Pour le directeur de l’Agence française de développement, Rémy Rioux, l’ensemble du système économique doit être réorienté en faveur de la nature
Rémy Rioux est le directeur général de l’Agence française de développement. Cette institution financière publique, dotée d’un budget annuel de 12 milliards d’euros, intervient dans 115 pays, finançant des projets de développement, pour moitié à impact positif sur l’environnement. Alors que s’ouvre vendredi à Marseille le Congrès mondial de la nature, 20bMinutes s’est entretenu avec lui.
Quels sont les freins à une transformation rapide de nos systèmes de production ? On sait, d’après les rapports du Giec, que le temps presse…
Je crois que tout le monde a pris conscience que notre modèle de développement, comme celui d’autres pays du monde, est inadapté. La très grande accélération que nous connaissons depuis les années 1970 est en train de dévorer la planète. Sur le plan financier, il faudrait 1 000 milliards de dollars (850 milliards d’euros) par an d’investissements ayant un effet positif sur la nature. Nous en sommes à 150 milliards de dollars, à 80 % de l’argent public. Il faut davantage de financements privés, réorienter les subventions néfastes, et les banques publiques doivent anticiper ces transformations. On cherche à susciter ce débat dans le monde financier.
Comment la finance peut-elle sauver la biodiversité ?
On a longtemps considéré que la biodiversité n’était qu’une question de conservation, qu’il fallait essentiellement créer des espaces naturels protégés. Cela reste très important, mais il faut aussi passer d’une logique de conservation à une logique de transformation de toutes les sociétés, des modes de vie. Il faut réorienter l’ensemble du système économique. Les niveaux de croissance et les retours sur investissement qui étaient attendus depuis une trentaine d’années n’ont plus de sens. Il va falloir entrer dans un monde plus patient, moins « rentable ».
Êtes-vous optimiste quant à notre capacité à opérer ce changement ?

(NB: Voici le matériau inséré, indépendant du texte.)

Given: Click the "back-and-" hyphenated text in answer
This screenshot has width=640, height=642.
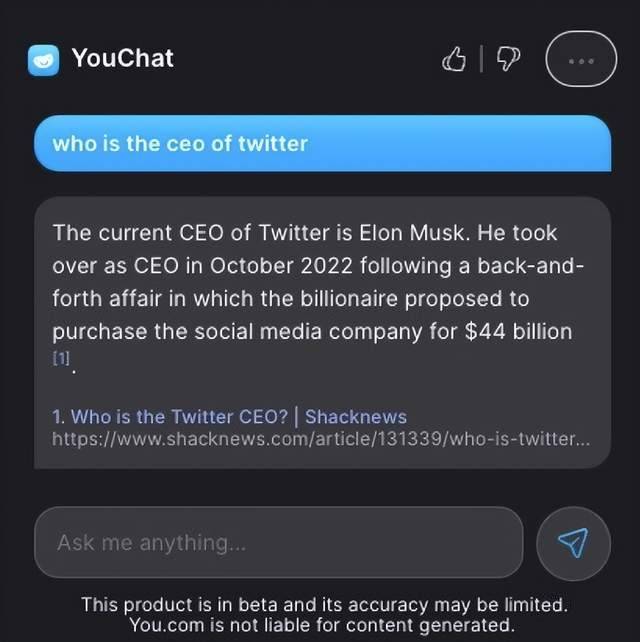Looking at the screenshot, I should tap(537, 266).
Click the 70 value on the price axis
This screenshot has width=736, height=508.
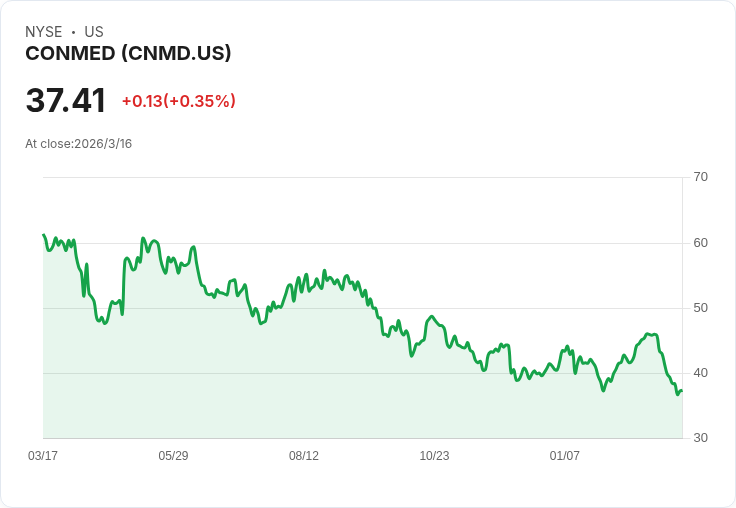pos(700,177)
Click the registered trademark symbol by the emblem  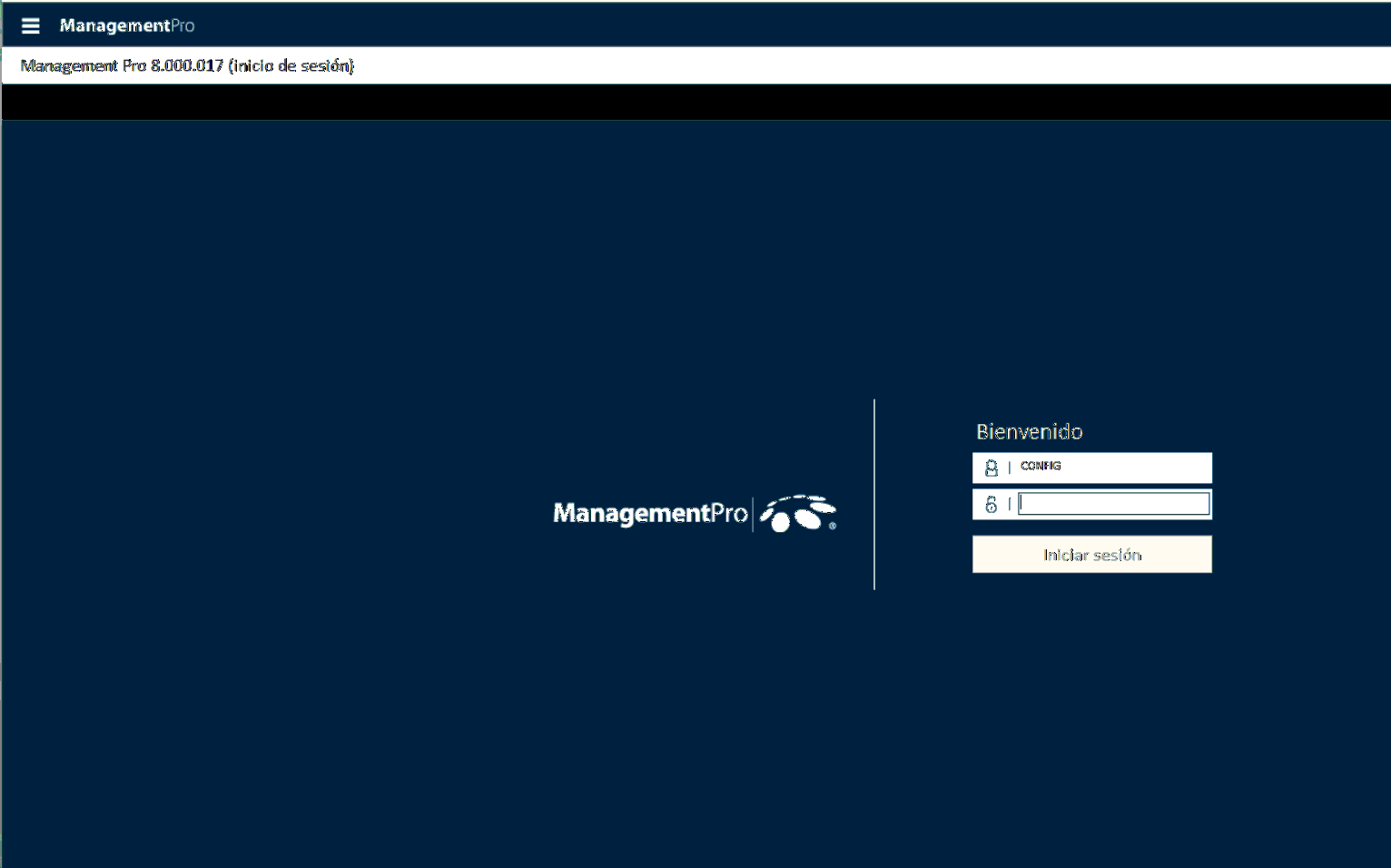pos(832,525)
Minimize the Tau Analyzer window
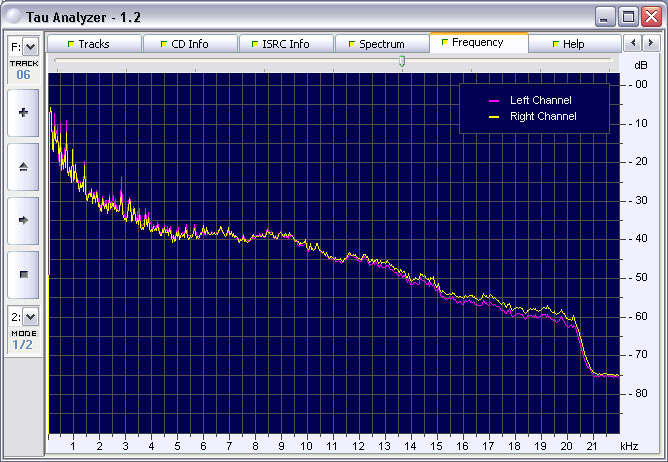The image size is (668, 462). 605,16
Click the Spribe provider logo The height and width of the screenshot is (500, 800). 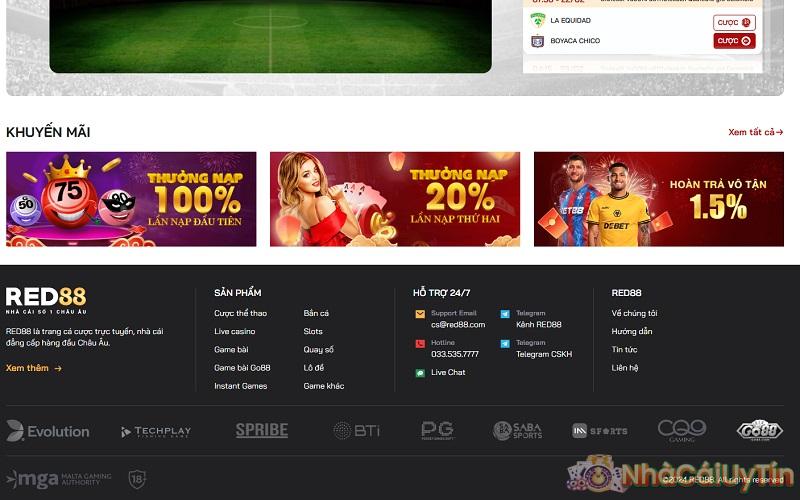click(x=262, y=430)
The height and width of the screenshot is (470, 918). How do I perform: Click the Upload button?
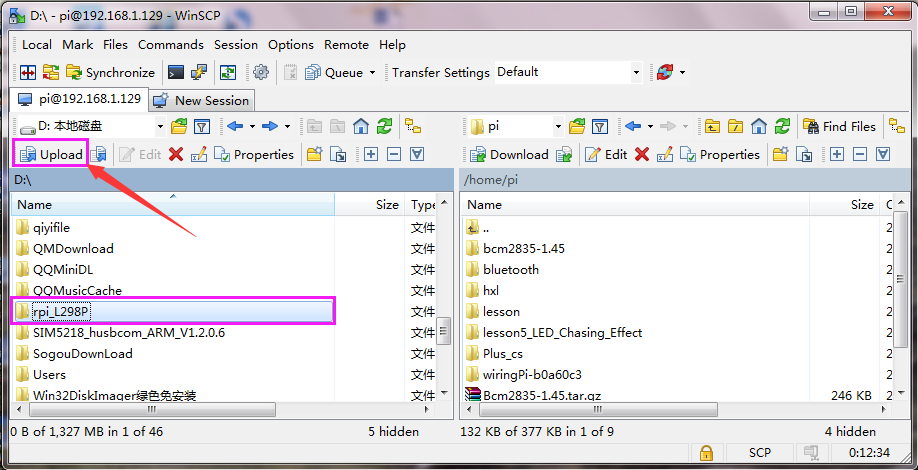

N’y a-t-il pas une forme d’espoir, parce que notre projet politique mondial est en train de se structurer autour de ces questions. Dans un monde où on a si longtemps dit « Il n’y a plus d’idéologie, il n’y a plus de récit, il n’y a plus de collectif », je crois le contraire. Je pense qu’on est en train de diffuser quelque chose d’extrêmement puissant qui va embarquer la majorité des pays du monde.